Bab 3

23 2 0
                                    

Rasanya sudah tidak ada lagi jarak antara mobil merah Gavrila dengan sedan hitam di depannya, juga setiap mobil dengan mobil yang lainnya. Macet sekali, lampu lalu lintas yang menyala merah seakan enggan bertukar dengan hijau.

Gavrila menghela napas, antara kesal dengan kemacetan Jakarta yang semakin menggila dan gugup yang ia rasakan. Ia menginjak sedikit pedal gas, lalu kembali menarik rem tangan. Ia meraih ponselnya yang ia letakkan di jok sampingnya saat benda hijau tipis itu berbunyi.

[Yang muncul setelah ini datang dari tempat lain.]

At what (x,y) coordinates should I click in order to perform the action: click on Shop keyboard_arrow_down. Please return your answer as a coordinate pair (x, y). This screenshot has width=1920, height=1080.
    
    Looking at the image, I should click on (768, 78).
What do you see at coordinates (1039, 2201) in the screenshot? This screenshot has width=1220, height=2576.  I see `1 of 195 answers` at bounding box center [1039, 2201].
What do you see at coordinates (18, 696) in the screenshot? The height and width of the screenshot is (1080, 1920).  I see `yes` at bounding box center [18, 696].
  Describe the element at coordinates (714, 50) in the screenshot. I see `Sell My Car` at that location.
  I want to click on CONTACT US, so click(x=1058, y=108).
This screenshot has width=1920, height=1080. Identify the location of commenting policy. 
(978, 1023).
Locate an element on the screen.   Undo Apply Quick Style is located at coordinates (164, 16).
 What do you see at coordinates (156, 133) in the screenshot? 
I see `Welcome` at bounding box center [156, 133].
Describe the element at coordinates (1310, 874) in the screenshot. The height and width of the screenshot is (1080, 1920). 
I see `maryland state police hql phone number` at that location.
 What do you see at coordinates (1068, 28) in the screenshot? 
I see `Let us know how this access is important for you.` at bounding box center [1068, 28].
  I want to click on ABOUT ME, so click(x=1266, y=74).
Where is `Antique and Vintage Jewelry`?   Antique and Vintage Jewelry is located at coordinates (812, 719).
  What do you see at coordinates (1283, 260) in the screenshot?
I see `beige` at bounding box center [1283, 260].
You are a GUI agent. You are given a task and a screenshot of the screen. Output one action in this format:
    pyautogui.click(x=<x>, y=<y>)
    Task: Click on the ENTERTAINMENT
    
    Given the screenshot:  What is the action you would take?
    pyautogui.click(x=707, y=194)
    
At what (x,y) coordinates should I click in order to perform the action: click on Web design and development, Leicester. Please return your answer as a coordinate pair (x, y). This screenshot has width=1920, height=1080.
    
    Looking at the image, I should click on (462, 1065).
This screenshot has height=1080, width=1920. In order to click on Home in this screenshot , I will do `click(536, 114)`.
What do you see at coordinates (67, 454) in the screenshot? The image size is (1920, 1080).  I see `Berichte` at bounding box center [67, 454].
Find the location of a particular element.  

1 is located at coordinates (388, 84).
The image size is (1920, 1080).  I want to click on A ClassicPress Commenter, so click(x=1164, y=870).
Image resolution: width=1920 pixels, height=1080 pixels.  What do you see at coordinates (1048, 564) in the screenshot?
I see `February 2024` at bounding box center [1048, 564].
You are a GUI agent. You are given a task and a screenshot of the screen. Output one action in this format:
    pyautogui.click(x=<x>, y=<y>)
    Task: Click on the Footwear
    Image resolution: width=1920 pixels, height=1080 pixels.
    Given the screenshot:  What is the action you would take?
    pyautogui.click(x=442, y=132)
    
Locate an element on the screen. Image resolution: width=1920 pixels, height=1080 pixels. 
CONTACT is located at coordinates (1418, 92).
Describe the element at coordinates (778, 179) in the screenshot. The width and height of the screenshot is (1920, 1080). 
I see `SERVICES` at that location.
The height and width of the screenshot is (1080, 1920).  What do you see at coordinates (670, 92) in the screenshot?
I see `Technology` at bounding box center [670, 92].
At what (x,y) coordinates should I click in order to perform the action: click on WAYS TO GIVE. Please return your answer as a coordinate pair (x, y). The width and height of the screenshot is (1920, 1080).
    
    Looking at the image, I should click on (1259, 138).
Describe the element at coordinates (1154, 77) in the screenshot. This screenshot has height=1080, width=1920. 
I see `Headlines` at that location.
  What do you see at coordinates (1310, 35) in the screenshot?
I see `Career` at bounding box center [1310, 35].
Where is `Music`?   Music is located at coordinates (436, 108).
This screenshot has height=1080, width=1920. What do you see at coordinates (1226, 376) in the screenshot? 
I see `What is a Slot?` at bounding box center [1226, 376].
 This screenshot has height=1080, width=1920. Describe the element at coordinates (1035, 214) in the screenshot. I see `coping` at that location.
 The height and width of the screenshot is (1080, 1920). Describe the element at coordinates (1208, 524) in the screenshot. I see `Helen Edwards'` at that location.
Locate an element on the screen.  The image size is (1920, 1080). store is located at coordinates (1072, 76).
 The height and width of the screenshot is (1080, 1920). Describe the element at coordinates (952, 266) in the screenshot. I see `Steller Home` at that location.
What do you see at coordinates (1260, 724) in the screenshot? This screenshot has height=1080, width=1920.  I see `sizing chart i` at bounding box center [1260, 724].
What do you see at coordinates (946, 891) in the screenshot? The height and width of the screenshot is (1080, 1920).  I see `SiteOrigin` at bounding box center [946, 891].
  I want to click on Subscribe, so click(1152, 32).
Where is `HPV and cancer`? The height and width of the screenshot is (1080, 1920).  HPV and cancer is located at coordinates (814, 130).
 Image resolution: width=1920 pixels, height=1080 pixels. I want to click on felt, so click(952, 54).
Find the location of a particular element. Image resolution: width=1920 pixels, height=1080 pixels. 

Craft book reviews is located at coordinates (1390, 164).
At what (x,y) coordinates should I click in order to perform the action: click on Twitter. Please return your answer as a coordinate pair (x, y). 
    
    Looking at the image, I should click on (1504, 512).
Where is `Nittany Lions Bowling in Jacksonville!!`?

Seketika jantungnya berdetak cepat. Langsung ia usap layar tipis itu, lalu menempelkannya di telinganya sambil menggigit bibir. Ia ingat sekali dengan kalimat Gerrard sekitar setengah jam lalu yang disampaikan melalui nomor yang kini menghubunginya.

"Ini nomor darurat gue. Save. Kalau gue telepon pake nomor ini, langsung dateng ke tempat yang gue sebutin. Saat itu juga."

"Eng... ya, halo?"

"Lo dimana, sih?"

Gavrila meringis mendengar suara ketus Gerrard di sebrang sana. "Sa-sabar. Ini macet."

"Gue tanya lo dimana." Gerrard, dengan suara datarnya berkata lalu menghela napas. Rasa-rasanya ia harus menyediakan kesabaran penuh untuk menghadapi gadis ini.

"E-eh. Aku di... di jalan raya yang di depan komplek Dwi Citra. Tapi macet banget, aku gak bisa masuk ke dalam."

Gerrard berdecak pelan. Gavrila kembali menginjak pedal gasnya setelah lampu hijau yang cukup lama memberikannya waktu yang cukup untuk berjalan berbelok memasuki komplek.

"Cepet dikit."

Gavrila menghela napas, meletakkan ponselnya kembali setelah sambungan telepon terputus. Dengan sebal Gavrila menekan klakson panjang saat dilihatnya antrian mobil panjang di hadapannya. Sepertinya ada salah satu rumah di sana yang sedang mengadakan acara dengan tamu yang banyak—dan memakai mobil.

Lima belas menit lagi, akhirnya Gavrila menghentikan mobilnya di depan sebuah rumah berukuran sedang berwarna biru. Terparkir lima mobil dengan merk dan harga yang berbeda di depan rumah tersebut. Setelah bepikir sejenak, Gavrila memutuskan untuk kembali menelepon Gerrard.

"Lo dimana?"

"Ng... blok B nomor 17 'kan?"

Gerrard menghela napas lagi, benar-benar gak nyambung. "Lo udah di depan?"

"I-iya. Rumah biru 'kan?"

Gavrila mengernyit saat sambungan teleponnya kembali terputus. Ia menggigit ujung ponselnya pelan, memperhatikan rumah tingkat dua itu dengan pandangan ragu. Rumah itu terlihat terlalu sepi, halaman depannya yang cukup luas dibiarkan kosong. Seperti tidak ada mahluk hidup di sana.

Tok! Tok!

Gavrila terkesiap, menoleh ke arah jendela kiri mobilnya dengan cepat. Namun sedetik kemudian ia menghela napas lega menemukan Gerrard yang melambaikan tangannya seakan menyuruhnya turun dari mobilnya.

Gavrila meneguk ludahnya, lalu mencabut kunci mobilnya dan beranjak keluar. Ia menatap Gerrard takut-takut sambil berjalan ke arah laki-laki itu yang berdiri santai di samping mobilnya.

"Ma-maaf aku terlambat."

Gerrard menatap gadis yang menunduk di hadapannya dengan tatapan aneh, mengangkat bahunya pelan sebelum berjalan memasuki rumah itu. Menyadari Gerrard yang tidak lagi berdiri di depannya, Gavrila langsung mengangkat kepalanya dan langsung mengekori Gerrard masuk ke dalam.

Pertama kali yang Gavrila lihat adalah TV LED berukuran sedang di tengah ruangan yang kira-kira luasnya 50m, menampilkan dua buah mobil balap beserta jalanan animasi. Dua laki-laki duduk di hadapan TV, memandang TV itu serius dengan stick di tangan mereka masing-masing.